O mel brasileiro se tornou competitivo no cenário internacional. Do montante exportado, 80% têm procedência orgânica e a produção destinada à exportação não pode ter nenhum pólen transgênico. Como alerta reportagem do jornal O Globo desta semana, uma das principais plantas usadas pelas abelhas para produzir o mel é o eucalipto. Entretanto, sob a ameaça do plantio do eucalipto transgênico, variedade da FuturaGene, grande parte da produção de mel brasileiro e propólis poderá ser afetada, como ocorreu com o México em 2011.
Segundo a secretária-executiva da Associação Brasileira dos Exportadores de Mel (Abemel), Joelma Lambertucci, em entrevista ao O Globo, todos os lotes exportados são analisados e, em caso de detectada a transgenia, os produtos contaminados são descartados. A informação reforça a preocupação já manifestada pela Associação Brasileira dos Exportadores de Mel (Abemel).
A FuturaGene é braço da Suzano Papel e Celulose e apresentou, em setembro último, a proposta de liberação comercial do eucalipto transgênico à Comissão Técnica Nacional de Biossegurança (CTN Bio). Caso o pedido seja aprovado, o Brasil será o primeiro país do mundo a plantar árvores transgênicas em escala comercial.
Os danos à natureza são irreversíveis. Valmir Noventa, da coordenação regional do Movimento dos Pequenos Agricultores (MPA), ressalta que não se pode pensar no eucalipto transgênico pontualmente. É preciso avaliar os impactos que esse tipo de planta causa em todo o conjunto da natureza. As abelhas polinizadoras e produtoras de mel voam por quilômetros para conseguir o pólen e, quanto mais próxima estiver a planta transgênica, maiores são as chances de o mel estar contaminado.
Ele explica que as sementes crioulas, que são resultados de cruzamentos genéticos produzidos naturalmente durante anos pelos camponeses, podem ser contaminadas pelo gene transgênico em minutos, levando ao fim um trabalho que envolveu gerações em um cruzamento natural de espécies.
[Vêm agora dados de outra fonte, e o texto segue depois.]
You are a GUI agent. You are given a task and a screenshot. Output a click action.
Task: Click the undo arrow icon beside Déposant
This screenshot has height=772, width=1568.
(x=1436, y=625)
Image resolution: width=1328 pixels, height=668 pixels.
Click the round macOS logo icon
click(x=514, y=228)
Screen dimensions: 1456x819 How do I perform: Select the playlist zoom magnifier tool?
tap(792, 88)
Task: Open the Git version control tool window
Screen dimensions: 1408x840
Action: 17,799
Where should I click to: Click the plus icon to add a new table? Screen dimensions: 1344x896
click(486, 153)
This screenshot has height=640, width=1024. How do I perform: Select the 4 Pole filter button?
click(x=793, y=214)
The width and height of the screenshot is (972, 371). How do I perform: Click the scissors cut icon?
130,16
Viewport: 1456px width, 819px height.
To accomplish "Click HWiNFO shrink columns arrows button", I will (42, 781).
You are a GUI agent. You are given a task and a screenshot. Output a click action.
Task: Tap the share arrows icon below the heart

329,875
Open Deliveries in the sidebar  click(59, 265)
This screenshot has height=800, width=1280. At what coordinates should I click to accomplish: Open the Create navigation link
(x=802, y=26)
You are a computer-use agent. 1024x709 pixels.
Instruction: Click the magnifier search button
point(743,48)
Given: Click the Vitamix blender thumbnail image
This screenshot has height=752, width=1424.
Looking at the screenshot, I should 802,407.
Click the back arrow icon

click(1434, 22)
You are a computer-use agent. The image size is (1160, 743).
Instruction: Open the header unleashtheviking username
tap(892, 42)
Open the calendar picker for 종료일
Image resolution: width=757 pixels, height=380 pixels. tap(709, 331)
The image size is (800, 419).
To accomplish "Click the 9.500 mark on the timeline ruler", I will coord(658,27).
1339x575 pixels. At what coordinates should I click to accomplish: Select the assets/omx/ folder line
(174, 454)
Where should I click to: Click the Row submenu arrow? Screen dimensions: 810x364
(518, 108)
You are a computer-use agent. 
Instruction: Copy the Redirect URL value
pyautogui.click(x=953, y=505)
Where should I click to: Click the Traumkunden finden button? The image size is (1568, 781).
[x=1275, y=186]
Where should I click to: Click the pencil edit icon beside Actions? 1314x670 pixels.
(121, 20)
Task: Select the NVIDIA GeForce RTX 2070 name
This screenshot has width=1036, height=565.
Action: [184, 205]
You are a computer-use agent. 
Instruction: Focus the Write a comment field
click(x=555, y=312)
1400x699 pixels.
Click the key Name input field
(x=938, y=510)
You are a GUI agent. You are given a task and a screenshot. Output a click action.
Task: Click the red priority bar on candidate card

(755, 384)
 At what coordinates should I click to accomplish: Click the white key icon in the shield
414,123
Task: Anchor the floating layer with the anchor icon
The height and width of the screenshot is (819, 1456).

A transgenia é um problema para a soberania alimentar dos povos, sobretudo às populações tradicionais, uma vez que as plantas transgênicas possuem programação genética para o tempo de floração e produção, além de serem programadas para produzirem apenas uma vez, atrelando a produção à compra de novas sementes, e não à reutilização de uma parte da safra anterior.
O mesmo alerta foi feito na audiência pública sobre o assunto, que aconteceu em setembro último, quando o engenheiro agrônomo João Dagoberto dos Santos afirmou que o processo genético foi desenvolvido com o objetivo comercial de aumentar a produção de celulose em maior escala e em menor tempo e, sem o conhecimento de suas características, pode causar danos imprevisíveis ao ecossistema.
Segundo o Ministério do Desenvolvimento Agrário, os estudos realizados para avaliar os efeitos do eucalipto nas abelhas e na produção de mel são insatisfatórios, pois levaram em conta apenas cinco colmeias de uma única localidade. Cerca de 25% do mel produzido no Brasil vem do eucalipto, e a pesquisa apresentada pela FuturaGene / Suzano não avalia os aspectos nutricionais do mel produzido a partir de pólen trangênico, tampouco sua toxicidade ou alergenicidade.
No Espírito Santo, o MPA ainda não recebeu reclamações dos produtores de mel com relação aos eucaliptos transgênicos. Apesar disso, Valmir explica que a transgenia já domina a produção de grãos no Brasil e está sendo ampliada a outros ramos da produção rural, como a de frutas e verduras. Os problemas locais frequentes com transgênicos são referentes ao milho, cuja semente é comercializada sob a propaganda de “melhor produtividade”, sem que o produtor seja informado de que a variedade é modificada geneticamente. Além disso, os órgãos públicos ligados à produção no campo, que deveriam fiscalizar a comercialização dos transgênicos, não o fazem, permitindo que lavouras de sementes crioulas sejam contaminadas, muitas vezes sem o conhecimento do produtor.
A Suzano, que desenvolve o eucalipto transgênico, responde pelo modelo de desenvolvimento das monoculturas de eucalipto no Estado com a Aracruz Celulose (Fibria). A Aracruz, inclusive, é uma das empresas apoiadoras do projeto Rede Apes, desenvolvido pelo Sebrae, que auxilia produtores de mel em 32 municípios capixabas. Entre eles, Aracruz, São Mateus e Conceição da Barra, que estão entre os municípios mais impactados pela monocultura do eucalipto.